Fedora will stay relevant, as far as Boost clients are concerned. Boost 1.61 brings four new libraries:

  • Boost.Compute: Parallel/GPU-computing library
  • Boost.DLL: A library for comfortable work with DLLs and DSOs.
  • Boost.Hana: A modern C++ metaprogramming library.
  • Boost.Metaparse: A library for generating compile-time parsers for embedded DSL code.

Boost 1.62.0 brings two new libraries:

  • Boost.Fiber: Framework for userland-threads/fibers
  • Boost.QVM: a generic library for working with quaternions, vectors and matrices of static size

At the time of writing, Boost 1.63.0 is not planned to contain any new libraries.

Scope

  • Proposal owners:
    • Build will be done with Boost.Build v2 (which is the upstream-sanctioned way of building Boost)
    • Request a "f25-boost" build system tag (discussion): https://fedorahosted.org/rel-eng/ticket/6235f24-boost
    • Build boost into that tag (take a look at the build #606493 for inspiration)
    • Post a request for rebuilds to fedora-devel
    • Work on rebuilding dependent packages in the tag.
    • When most is done, re-tag all the packages to rawhide
    • Watch fedora-devel and assist in rebuilding broken Boost clients (by fixing the client, or Boost).
  • Other developers:
    • Those who depend on Boost DSOs will have to rebuild their packages. Feature owners will alleviate some of this work as indicated above, and will assist those whose packages fail to build in debugging them.
  • Release engineering:
    • Side tag creation.
  • Policies and guidelines:
    • Apart from scope, this is business as usual, so no policies, no guidelines.
  • Trademark approval: N/A (not needed for this Change)

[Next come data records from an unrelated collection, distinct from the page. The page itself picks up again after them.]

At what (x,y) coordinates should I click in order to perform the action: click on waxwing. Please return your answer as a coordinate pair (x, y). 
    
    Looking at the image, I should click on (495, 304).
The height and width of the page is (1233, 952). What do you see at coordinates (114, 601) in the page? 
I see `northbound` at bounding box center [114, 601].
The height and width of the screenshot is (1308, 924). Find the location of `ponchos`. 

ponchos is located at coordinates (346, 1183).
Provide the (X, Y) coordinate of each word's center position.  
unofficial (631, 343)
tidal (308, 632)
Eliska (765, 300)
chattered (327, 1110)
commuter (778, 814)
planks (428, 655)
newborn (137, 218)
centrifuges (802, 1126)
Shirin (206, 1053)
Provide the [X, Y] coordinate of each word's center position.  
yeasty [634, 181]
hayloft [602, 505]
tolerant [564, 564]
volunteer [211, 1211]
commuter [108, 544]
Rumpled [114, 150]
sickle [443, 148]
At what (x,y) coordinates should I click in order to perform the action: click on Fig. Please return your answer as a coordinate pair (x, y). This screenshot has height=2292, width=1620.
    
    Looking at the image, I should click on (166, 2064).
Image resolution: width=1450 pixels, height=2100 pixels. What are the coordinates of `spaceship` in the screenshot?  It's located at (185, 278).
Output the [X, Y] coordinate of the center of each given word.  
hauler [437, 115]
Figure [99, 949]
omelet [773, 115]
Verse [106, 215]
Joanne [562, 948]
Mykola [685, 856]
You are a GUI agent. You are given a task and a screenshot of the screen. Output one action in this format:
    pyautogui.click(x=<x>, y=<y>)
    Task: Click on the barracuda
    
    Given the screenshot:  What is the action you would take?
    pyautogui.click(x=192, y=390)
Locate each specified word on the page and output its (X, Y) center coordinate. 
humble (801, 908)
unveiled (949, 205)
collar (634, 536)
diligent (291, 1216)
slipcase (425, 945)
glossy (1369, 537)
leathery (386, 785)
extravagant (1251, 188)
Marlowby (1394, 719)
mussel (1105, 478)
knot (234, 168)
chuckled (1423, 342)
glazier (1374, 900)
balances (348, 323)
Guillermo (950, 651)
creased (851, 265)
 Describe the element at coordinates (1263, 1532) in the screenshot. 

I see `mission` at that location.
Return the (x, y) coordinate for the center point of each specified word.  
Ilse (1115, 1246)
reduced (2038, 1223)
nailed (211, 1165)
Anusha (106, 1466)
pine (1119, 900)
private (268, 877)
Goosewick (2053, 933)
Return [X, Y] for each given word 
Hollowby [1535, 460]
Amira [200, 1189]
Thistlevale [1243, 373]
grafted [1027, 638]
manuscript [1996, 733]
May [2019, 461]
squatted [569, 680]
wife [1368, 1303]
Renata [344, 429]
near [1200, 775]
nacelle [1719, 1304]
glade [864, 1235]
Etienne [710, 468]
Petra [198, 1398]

Upgrade/compatibility impact

  • No impact on system upgrade.
  • No manual configuration or data migration needed.
  • Some impact on other packages. Historically this hasn't been too big of a problem and could always be resolved before deadline.

How To Test

  • No special hardware is needed.
  • Integration testing simply consists of installing Boost packages (dnf install boost) on Fedora and checking that it does not break other packages (see below for a way to obtain a list of boost clients).

User Experience

  • Expected to remain largely the same.
  • Developers building third-party software on Fedora may need to rebuild against the new Boost packages, and may need to adjust their code if the new Boost release is not source-compatible.

Dependencies

Packages that must be rebuilt: $ repoquery -s --releasever=rawhide --whatrequires libboost\* --disablerepo=* --enablerepo=fedora | sort -u

All clients: $ repoquery --releasever=rawhide --archlist=src --whatrequires boost-devel --disablerepo='*' --enablerepo=fedora-source

Contingency Plan

  • Contingency mechanism: Worst case scenario is to abandon the update and simply ship F26 with Boost 1.60, which is already in rawhide. If 1.63 (or 1.64) causes too many problems for clients being rebuilt then it might be possible to use 1.62 or 1.61 instead, which would still be an improvement over F24 and F25.
  • Contingency deadline: We will know whether the change can be made once the rebuilds in the side tag are done, which is likely to be some time in January 2017.
  • Blocks release? No
  • Blocks product? None

Documentation

Release Notes

Boost has been upgraded to version 1.63. Apart from a number of bugfixes and improvements to existing libraries, this brings six new libraries compared to Fedora 25, Boost.Compute, Boost.DLL, Boost.Hana, Boost.Metaparse, Boost.Fiber and Boost.QVM.